En Quiñones la “asonada de Lares” (p. 20) era un acto que solo había servido para justificar la razia conservadora contra los autonomistas, es decir, los responsables de la represión furiosa de la militancia de su partido eran los separatistas. “Asonada” es un sustantivo que vale por tumulto violento y hostil ejecutado con fines políticos cercano al motín (RAE, 1884). No solo eso, aquella había sido una asonada “imprudente…en los campos de Pepino y Lares, sin raíces en los demás pueblos de la Isla” que contravenía las “pacíficas tendencias” y las “costumbres apacibles de nuestro pueblo” (Quiñones, p. 30). El desarraigo de los rebeldes se había combinado con la brevedad del acto para que, “dispersa a los primeros disparos de nuestros propios milicianos, ni dio tiempo para que

el país pudiese apreciar el carácter y las miras de los que la acaudillaban” (p. 31). Para Quiñones, Lares resultó en una “algazara con media docena escasa de muertos” (p. 31). Detrás de aquella postura estaba la convicción de que los separatistas no representaban al “verdadero puertorriqueño” el cual se presumía morigerado en la política, pasivo en la vida social e integrista de corazón como todo autonomista de buena fe.

· · ·

**QUÉ HACER 1**
Copia de nuevo el tramo del texto sobre Lares que va de "el país pudiese" hasta "de buena fe.", pero cambia "algazara" por "alboroto".
**QUÉ HACER 2**
En el texto sobre Lares, ¿qué significa el sustantivo "asonada"?

Registros guardados:

· · ·

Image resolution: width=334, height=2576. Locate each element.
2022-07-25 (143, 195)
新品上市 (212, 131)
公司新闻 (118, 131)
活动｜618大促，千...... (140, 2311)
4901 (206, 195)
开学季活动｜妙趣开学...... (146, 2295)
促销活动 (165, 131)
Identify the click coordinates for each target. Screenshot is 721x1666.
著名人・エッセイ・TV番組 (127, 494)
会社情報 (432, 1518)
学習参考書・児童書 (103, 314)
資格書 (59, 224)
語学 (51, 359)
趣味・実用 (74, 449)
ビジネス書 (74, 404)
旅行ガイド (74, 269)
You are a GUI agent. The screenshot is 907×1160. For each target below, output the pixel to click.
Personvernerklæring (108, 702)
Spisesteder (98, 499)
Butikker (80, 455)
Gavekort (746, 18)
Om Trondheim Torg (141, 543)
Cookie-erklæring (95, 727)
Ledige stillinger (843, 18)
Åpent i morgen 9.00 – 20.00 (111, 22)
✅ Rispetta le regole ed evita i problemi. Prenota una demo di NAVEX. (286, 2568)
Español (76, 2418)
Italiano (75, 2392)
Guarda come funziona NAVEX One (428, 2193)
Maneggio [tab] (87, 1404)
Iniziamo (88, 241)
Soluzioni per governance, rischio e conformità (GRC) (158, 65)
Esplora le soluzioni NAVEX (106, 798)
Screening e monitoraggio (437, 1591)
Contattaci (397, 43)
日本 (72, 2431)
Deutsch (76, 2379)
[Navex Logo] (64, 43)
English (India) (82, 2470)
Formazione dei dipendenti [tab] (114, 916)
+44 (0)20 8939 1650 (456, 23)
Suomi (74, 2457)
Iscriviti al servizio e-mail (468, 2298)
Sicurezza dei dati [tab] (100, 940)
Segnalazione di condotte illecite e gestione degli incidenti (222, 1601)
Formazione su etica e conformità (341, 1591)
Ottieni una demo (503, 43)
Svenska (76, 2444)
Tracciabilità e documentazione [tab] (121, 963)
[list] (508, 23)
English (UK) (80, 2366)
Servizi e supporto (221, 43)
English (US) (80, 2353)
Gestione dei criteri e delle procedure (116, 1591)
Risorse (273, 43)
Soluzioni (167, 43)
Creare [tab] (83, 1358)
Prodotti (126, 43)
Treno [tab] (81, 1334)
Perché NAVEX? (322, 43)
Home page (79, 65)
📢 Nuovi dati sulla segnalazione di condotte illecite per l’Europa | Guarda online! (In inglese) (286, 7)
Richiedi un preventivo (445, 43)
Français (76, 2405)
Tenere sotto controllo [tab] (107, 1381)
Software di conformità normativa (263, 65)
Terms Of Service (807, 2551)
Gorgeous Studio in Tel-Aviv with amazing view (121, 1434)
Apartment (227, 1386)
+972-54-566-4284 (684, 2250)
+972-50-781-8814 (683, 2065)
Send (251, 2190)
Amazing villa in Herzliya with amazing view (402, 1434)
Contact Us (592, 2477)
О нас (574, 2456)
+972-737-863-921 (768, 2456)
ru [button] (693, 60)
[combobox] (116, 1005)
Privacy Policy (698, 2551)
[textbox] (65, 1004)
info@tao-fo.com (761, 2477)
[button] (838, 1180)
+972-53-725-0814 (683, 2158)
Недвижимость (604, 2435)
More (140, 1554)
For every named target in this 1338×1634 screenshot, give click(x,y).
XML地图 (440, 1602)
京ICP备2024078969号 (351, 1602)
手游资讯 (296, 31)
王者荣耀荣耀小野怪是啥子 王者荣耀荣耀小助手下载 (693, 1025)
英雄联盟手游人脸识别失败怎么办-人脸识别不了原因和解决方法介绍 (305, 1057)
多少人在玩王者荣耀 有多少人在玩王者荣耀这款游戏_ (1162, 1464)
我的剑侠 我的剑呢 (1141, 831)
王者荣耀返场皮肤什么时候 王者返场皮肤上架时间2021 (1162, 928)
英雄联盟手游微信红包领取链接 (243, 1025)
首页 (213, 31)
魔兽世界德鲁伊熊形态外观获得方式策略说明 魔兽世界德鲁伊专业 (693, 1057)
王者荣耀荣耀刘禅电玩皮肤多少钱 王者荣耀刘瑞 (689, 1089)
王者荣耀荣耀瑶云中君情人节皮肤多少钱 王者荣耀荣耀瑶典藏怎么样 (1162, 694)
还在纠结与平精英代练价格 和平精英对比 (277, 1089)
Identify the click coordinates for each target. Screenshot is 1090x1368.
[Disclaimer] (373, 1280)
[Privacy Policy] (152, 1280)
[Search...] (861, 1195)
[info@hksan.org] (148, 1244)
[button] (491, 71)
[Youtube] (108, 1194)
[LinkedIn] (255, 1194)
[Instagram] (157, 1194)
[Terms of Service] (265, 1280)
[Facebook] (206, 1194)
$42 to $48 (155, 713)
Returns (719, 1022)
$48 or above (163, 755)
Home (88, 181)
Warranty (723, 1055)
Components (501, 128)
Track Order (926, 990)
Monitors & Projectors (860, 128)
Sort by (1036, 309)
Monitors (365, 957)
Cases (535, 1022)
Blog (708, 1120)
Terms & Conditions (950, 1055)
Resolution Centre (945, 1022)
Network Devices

· · ·

**SOLUCIÓN 1**
el país pudiese apreciar el carácter y las miras de los que la acaudillaban” (p. 31). Para Quiñones, Lares resultó en una “alboroto con media docena escasa de muertos” (p. 31). Detrás de aquella postura estaba la convicción de que los separatistas no representaban al “verdadero puertorriqueño” el cual se presumía morigerado en la política, pasivo en la vida social e integrista de corazón como todo autonomista de buena fe.

**SOLUCIÓN 2**
Un tumulto violento y hostil hecho con fines políticos, cercano al motín.